──────── DATA FOR THIS TASK

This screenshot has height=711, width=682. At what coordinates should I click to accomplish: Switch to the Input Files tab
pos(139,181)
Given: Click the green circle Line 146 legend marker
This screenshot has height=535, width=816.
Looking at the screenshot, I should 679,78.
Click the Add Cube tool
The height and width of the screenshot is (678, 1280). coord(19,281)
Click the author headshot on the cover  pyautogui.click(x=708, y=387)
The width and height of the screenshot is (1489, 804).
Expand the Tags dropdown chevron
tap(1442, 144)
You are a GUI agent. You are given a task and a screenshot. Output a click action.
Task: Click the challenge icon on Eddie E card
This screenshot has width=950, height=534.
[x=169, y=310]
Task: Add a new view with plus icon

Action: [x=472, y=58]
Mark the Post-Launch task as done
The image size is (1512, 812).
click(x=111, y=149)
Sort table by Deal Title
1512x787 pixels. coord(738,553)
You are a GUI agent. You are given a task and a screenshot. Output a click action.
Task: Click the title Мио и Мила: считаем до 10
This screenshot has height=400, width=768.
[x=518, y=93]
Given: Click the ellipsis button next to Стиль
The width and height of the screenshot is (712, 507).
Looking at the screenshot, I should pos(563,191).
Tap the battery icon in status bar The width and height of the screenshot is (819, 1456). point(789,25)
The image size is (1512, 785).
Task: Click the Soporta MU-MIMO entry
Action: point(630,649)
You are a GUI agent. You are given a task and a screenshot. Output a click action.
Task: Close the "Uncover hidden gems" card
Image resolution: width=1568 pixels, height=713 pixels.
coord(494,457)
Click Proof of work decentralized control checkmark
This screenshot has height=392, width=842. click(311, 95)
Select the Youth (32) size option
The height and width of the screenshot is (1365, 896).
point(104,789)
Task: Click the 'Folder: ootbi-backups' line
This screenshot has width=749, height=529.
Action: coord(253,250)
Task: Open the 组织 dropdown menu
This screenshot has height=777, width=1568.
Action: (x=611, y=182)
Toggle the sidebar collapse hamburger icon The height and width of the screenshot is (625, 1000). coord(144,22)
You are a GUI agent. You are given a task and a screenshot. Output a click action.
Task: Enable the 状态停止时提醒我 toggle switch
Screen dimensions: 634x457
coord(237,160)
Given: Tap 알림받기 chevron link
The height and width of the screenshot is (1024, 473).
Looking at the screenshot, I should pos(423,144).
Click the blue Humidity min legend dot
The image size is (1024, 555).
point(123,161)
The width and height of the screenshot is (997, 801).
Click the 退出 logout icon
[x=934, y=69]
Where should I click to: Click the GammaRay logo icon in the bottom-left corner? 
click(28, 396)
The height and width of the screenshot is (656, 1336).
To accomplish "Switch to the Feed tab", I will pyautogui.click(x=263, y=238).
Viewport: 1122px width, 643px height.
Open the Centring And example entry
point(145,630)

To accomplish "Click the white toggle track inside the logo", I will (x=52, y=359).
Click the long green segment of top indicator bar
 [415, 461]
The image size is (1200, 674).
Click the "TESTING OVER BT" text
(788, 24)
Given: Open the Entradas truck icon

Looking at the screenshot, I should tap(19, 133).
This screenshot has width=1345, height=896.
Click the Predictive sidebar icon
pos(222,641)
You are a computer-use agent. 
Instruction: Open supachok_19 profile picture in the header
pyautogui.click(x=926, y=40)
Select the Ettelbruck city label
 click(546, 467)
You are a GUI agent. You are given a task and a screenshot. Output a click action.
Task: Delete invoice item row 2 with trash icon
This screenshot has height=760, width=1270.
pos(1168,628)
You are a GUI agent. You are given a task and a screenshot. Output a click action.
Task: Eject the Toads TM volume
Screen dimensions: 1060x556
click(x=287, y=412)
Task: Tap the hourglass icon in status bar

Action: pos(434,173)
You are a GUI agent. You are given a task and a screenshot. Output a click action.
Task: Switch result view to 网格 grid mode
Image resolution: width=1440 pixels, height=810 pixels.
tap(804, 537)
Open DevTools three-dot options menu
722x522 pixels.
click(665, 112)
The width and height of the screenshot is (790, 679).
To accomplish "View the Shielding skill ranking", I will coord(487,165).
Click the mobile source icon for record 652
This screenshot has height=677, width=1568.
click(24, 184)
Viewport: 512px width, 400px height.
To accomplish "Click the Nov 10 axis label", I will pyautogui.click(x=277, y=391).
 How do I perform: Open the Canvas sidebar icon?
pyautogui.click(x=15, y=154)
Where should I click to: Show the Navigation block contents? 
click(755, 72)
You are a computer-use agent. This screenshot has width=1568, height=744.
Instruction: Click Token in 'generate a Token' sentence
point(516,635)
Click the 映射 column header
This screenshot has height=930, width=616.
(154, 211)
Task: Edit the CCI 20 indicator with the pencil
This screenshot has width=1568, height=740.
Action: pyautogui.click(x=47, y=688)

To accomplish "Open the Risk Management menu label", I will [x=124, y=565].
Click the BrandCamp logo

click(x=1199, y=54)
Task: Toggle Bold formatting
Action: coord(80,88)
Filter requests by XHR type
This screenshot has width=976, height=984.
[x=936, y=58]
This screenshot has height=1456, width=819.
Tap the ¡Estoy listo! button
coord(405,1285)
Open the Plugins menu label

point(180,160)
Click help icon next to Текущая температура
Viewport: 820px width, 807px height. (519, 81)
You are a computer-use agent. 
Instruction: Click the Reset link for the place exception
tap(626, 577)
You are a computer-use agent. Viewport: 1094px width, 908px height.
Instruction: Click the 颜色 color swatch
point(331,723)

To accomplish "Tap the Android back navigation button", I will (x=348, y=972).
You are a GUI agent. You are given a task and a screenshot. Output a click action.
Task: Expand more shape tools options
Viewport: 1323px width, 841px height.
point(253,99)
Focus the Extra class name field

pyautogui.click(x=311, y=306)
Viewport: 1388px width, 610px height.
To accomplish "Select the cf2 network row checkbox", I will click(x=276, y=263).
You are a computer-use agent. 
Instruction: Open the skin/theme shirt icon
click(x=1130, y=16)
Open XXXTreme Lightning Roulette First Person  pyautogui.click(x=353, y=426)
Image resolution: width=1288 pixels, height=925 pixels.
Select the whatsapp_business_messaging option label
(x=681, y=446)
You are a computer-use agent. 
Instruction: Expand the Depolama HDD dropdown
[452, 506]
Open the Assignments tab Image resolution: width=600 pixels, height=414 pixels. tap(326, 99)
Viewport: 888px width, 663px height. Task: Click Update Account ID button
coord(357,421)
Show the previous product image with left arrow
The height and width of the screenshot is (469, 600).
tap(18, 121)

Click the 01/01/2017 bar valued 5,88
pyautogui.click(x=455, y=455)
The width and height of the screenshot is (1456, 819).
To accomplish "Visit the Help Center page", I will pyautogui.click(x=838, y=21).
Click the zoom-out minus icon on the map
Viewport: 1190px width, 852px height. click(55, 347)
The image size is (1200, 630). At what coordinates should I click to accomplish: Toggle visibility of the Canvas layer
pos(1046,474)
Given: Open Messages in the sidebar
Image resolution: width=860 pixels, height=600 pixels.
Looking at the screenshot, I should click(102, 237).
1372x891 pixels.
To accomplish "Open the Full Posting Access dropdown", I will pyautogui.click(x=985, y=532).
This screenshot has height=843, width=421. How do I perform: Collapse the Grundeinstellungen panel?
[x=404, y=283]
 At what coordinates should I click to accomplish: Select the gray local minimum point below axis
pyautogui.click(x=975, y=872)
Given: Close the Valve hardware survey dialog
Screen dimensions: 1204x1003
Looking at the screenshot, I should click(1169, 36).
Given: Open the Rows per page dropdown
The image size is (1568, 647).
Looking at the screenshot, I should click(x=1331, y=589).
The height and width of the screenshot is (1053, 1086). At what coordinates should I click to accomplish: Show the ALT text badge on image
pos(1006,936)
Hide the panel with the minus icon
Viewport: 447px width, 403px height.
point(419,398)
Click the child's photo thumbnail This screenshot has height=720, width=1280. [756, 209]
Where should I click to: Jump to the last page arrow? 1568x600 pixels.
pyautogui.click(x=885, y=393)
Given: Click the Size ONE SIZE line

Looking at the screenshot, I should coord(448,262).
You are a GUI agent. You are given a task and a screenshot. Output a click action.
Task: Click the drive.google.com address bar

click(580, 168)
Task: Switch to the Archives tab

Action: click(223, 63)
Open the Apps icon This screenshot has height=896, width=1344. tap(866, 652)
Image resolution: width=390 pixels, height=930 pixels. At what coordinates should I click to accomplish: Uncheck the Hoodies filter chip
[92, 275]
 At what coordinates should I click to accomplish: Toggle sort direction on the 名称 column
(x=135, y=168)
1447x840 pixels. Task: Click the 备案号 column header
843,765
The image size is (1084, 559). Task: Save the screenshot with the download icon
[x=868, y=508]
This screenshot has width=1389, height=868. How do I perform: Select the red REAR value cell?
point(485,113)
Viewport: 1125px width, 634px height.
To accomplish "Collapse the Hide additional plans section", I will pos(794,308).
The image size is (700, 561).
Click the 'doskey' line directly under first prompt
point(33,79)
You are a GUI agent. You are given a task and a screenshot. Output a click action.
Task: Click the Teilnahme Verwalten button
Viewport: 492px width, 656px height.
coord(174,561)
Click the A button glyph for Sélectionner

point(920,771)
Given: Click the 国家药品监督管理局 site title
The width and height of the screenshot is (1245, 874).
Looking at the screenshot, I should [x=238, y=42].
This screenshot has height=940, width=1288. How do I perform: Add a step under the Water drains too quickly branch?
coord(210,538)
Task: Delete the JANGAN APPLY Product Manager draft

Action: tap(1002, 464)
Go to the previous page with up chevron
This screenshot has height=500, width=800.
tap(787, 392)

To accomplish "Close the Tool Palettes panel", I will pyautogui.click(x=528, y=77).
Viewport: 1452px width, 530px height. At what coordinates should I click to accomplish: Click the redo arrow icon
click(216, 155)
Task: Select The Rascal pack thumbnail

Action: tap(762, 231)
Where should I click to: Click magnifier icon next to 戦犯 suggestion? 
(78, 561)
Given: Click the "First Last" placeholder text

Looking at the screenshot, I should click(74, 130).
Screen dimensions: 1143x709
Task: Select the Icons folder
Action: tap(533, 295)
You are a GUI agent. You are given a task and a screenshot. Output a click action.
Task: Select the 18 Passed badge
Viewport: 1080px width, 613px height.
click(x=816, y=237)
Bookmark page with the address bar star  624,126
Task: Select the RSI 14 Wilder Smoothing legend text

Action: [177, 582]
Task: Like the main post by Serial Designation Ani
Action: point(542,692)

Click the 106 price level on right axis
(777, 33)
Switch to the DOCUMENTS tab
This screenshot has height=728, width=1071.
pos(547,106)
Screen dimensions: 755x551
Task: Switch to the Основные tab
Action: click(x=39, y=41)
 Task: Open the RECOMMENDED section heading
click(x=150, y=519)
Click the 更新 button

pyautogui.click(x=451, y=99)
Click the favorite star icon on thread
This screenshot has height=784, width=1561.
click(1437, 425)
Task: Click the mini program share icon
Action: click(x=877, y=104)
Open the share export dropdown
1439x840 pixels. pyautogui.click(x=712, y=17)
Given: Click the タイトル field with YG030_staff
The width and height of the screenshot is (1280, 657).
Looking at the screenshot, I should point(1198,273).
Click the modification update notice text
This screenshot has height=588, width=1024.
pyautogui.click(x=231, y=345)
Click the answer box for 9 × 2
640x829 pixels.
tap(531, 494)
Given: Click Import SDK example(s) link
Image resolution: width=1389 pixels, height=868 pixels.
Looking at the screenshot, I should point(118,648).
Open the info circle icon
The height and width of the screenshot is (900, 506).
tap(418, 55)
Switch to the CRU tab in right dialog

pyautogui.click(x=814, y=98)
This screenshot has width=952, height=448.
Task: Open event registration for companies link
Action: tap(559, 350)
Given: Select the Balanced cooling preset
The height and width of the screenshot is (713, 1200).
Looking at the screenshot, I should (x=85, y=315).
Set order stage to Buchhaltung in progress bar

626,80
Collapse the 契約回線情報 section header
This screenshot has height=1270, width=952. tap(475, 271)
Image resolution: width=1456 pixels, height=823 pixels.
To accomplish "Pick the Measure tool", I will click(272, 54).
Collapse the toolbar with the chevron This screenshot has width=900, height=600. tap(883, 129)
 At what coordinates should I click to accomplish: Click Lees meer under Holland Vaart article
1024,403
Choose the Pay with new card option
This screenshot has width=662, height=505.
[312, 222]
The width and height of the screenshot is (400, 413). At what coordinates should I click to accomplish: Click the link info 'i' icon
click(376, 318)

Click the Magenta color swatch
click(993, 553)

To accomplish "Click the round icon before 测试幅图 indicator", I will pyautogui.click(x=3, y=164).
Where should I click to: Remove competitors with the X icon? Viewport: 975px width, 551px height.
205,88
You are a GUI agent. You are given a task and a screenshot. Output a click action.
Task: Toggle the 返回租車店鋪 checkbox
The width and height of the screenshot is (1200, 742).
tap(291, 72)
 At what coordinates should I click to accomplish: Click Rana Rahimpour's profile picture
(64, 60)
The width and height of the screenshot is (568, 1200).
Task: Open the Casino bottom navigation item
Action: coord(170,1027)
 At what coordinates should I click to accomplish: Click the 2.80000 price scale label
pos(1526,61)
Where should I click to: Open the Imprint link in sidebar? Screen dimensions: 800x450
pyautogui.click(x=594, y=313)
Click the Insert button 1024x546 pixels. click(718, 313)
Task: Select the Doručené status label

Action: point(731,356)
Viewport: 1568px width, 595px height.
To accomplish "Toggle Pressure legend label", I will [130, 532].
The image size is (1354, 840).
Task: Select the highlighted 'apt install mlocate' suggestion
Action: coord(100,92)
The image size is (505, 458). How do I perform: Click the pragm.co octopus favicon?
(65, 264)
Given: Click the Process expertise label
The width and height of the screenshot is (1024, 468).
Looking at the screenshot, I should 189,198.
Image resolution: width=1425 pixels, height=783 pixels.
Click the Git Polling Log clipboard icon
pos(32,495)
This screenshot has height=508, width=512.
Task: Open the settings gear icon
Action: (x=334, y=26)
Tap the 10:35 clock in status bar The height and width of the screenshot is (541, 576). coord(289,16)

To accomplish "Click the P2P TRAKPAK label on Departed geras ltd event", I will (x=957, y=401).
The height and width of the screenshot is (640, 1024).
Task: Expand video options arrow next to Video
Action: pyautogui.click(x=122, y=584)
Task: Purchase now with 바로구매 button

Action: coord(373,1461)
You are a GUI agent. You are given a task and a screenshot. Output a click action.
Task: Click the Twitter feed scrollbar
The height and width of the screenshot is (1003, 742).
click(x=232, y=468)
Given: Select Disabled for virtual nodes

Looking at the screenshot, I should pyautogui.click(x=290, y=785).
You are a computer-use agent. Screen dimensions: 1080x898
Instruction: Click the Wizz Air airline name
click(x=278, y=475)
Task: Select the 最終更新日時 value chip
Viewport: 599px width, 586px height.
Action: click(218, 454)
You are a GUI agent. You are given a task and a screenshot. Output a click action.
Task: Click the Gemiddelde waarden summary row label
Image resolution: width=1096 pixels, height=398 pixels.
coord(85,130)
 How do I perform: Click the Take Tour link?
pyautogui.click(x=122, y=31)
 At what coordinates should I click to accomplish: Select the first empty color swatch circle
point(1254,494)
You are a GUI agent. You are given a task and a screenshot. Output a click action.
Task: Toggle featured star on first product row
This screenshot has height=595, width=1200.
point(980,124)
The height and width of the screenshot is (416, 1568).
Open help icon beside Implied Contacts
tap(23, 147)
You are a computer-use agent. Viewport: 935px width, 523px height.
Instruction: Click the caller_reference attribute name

────────────────

### WORK INSTRUCTION
In the listing above, find the line containing "Instruction: Click the Reset" and the line containing "Open XXXTreme Lightning", then retype both and every line between them exactly, with nothing else.

### EXERCISE RESULT
Instruction: Click the Reset link for the place exception
tap(626, 577)
You are a computer-use agent. Viewport: 1094px width, 908px height.
Instruction: Click the 颜色 color swatch
point(331,723)

To accomplish "Tap the Android back navigation button", I will (x=348, y=972).
You are a GUI agent. You are given a task and a screenshot. Output a click action.
Task: Expand more shape tools options
Viewport: 1323px width, 841px height.
point(253,99)
Focus the Extra class name field

pyautogui.click(x=311, y=306)
Viewport: 1388px width, 610px height.
To accomplish "Select the cf2 network row checkbox", I will click(x=276, y=263).
You are a computer-use agent. 
Instruction: Open the skin/theme shirt icon
click(x=1130, y=16)
Open XXXTreme Lightning Roulette First Person  pyautogui.click(x=353, y=426)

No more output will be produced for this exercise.